Effect of Tripterygium Glycosides on Differentiation and Balancing of Th17/Treg Cells in Rats With Experimental Colitis
10.3969/j.issn.1008-7125.2020.02.004
- VernacularTitle: 雷公藤多甙对实验性结肠炎大鼠Th17/Treg细胞分化和平衡的影响
- Author:
Yuanyuan DAI
1
Author Information
1. Department of Gastroenterology, The Tenth People's Hospital of Tongji University
- Publication Type:Journal Article
- Keywords:
Inflammatory Bowel Disease;
T-Lymphocytes, Helper-Inducer;
T-Lymphocytes, Regulatory;
Th17 Cells;
Tripterygium Glycosides
- From:
Chinese Journal of Gastroenterology
2020;25(2):84-89
- CountryChina
- Language:Chinese
-
Abstract:
Background: Immune factors play an important role in the pathogenesis of inflammatory bowel disease (IBD).

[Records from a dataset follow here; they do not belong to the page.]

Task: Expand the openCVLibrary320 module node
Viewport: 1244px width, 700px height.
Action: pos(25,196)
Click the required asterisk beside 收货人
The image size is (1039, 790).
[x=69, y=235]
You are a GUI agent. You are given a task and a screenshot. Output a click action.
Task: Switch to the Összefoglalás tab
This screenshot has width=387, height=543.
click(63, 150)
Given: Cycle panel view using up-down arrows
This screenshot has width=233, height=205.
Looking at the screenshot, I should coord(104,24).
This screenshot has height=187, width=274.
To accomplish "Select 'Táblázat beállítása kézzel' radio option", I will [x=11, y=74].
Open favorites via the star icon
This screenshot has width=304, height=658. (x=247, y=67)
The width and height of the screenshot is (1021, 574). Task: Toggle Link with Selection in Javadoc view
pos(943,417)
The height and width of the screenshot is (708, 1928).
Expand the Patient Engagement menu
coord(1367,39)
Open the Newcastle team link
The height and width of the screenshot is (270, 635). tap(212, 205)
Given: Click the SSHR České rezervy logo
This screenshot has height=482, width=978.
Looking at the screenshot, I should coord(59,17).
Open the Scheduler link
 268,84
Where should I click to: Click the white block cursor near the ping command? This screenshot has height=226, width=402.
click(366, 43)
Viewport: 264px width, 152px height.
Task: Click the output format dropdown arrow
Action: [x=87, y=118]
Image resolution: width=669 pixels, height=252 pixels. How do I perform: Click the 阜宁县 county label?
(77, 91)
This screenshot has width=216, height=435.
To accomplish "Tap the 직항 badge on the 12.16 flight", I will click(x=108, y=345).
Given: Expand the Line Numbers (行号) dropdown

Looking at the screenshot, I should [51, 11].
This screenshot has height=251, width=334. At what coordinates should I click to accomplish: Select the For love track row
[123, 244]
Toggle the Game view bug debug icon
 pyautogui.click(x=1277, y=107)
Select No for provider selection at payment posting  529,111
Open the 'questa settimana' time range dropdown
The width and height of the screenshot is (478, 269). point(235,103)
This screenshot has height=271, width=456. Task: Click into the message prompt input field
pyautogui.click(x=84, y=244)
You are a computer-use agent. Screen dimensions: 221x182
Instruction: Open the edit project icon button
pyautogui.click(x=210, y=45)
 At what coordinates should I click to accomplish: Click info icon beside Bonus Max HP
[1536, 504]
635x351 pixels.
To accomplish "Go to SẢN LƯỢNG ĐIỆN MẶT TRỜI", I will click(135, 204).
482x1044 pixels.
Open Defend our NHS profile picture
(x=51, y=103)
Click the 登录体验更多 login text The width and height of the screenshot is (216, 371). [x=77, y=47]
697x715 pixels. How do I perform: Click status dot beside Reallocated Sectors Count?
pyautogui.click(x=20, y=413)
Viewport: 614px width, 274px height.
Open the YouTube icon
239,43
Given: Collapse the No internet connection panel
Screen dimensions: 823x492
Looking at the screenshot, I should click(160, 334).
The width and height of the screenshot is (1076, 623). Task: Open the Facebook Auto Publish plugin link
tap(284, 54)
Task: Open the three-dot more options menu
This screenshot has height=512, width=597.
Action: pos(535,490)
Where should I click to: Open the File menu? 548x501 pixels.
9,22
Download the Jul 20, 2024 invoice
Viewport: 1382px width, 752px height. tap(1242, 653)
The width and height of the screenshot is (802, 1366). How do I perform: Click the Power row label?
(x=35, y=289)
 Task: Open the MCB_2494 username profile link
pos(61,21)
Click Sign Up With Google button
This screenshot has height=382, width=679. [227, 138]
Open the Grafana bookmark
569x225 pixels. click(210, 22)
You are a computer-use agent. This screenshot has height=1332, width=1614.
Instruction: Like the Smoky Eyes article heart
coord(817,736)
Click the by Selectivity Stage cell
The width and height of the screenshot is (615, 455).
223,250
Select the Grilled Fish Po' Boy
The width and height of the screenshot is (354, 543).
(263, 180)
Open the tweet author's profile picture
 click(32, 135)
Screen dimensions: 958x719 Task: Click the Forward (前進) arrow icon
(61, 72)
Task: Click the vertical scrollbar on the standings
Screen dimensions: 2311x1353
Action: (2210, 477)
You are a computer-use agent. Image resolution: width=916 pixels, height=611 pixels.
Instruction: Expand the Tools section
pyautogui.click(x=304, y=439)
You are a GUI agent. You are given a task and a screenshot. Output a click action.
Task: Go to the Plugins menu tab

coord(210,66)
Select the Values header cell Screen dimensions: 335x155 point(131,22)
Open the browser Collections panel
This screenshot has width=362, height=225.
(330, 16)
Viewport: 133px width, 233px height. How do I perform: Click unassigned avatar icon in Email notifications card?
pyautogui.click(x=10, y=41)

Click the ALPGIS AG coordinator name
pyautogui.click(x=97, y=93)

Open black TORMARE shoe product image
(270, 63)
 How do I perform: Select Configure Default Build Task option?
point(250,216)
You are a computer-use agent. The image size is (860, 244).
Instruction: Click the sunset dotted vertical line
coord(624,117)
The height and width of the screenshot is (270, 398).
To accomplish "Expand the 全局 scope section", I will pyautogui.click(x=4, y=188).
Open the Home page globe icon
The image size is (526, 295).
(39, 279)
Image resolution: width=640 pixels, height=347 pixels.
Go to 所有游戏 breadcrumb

Clinical studies have shown that tripterygium glycosides is effective for the treatment of IBD. Aims: To investigate the effect of tripterygium glycosides on differentiation and balancing of Th17/Treg cells in rats with experimental colitis. Methods: Experimental colitis was induced by TNBS-ethanol method in rats to evaluate the therapeutic effect of tripterygium glycosides. After intragastrically administered with normal saline (model group), tripterygium glycosides or mesalazine, respectively once a day for two weeks, the disease activity index (DAI) was assessed, and the colonic mucosal injury was examined macro- and microscopically. Mononuclear cells of mesenteric lymph nodes were extracted, and the levels of Th17/Treg-related cytokines in the supernatant were detected by ELISA method. The expression of proinflammatory cytokines in colon tissues was detected by immunohistochemistry. Results: The symptoms of experimental colitis were more severe in model group. DAI, gross morphological and histopathological score of colonic mucosal injury were significantly higher in model group than in tripterygium glycosides and mesalazine groups (P<0.05), while the therapeutic effect of tripterygium glycosides was identical to that of mesalazine (P>0.05). Compared with the model group, the levels of IL-23 and TNF-α in the supernatant of mesenteric lymph nodes mononuclear cells in mesalazine group, and the levels of IL-23, TNF-α and IL-6 in tripterygium glycosides group were significantly reduced (P<0.05). The level of TGF-β was higher in mesalazine group than in tripterygium glycosides group (P<0.05). No significant changes were observed in level of IFN-γ in all the three groups (P>0.05). In rats treated with mesalazine, the expression of IL-6 in colon tissues was down-regulated significantly (P<0.05). Conclusions: Tripterygium glycosides have the potential to inhibit the differentiation of Th17 cells and promote the differentiation of Treg cells in IBD. Regulating the imbalance of Th17/Treg cells might be one of the mechanisms of its therapeutic effect on IBD.